WeLeakInfo.com claimed to be a source for customers to verify their compromised login credentials in data breaches. The website has more than 12 million records acquired from 10,000 data breaches.
Domain Name Seized
The domain was seized by the U.S. Department of Justice on Thursday and DoJ encourages users to share further information concerning weleakinfo.com or its owners and operators.
“To provide that information by filing a complaint (referencing #weleakinfo in the “Description of Incident” field) with the FBI’s Internet Crime Complaint Center (IC3) at https://www.ic3.gov/complaint/default.aspx.”

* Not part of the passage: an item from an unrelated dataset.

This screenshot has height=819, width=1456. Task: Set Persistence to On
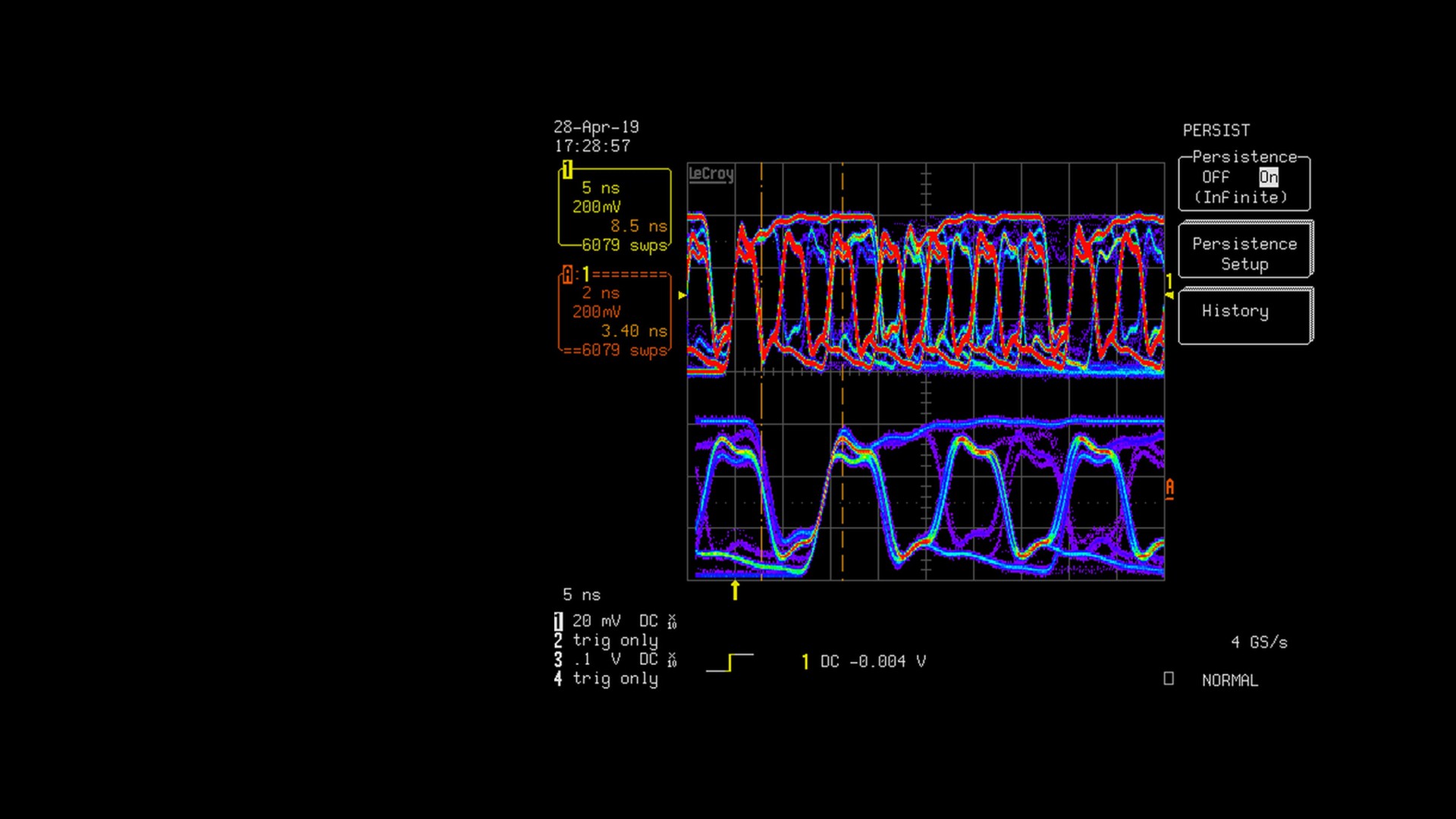[x=1268, y=177]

The seize is a part of joint operations between law enforcement between “FBI, the U.S. Attorney’s Office for the District of Columbia, and the Department of Justice’s Computer Crime and Intellectual Property Section, along with international law enforcement, including the United Kingdom’s National Crime Agency, the Netherlands National Police Corps, the German Bundeskriminalamt (the Federal Criminal Police Office of Germany), and the Police Service of Northern Ireland.”
Before a day of the website takedown, the Nederland police has arrested a 22-year-old man from Arnhem, on suspicion for offering more than 12 billion login credentials for sales on weleakinfo.com.
According to the DoJ report, the website has more than 12 billion indexed records including “names, email addresses, usernames, phone numbers, and passwords for online accounts.”
To access the results for users the website sold subscriptions, during the subscription the users have unlimited access to the database.
The website offers a free trial and as well as four plans that include one day, one week, one month, or three months. Here is the screenshot of the plans.
This type of service acts as a mine for attackers to gather information about the targets to launch a cyberattack.
Now the website has been seized and the users are directed seizure banner that notifies the website has been seized.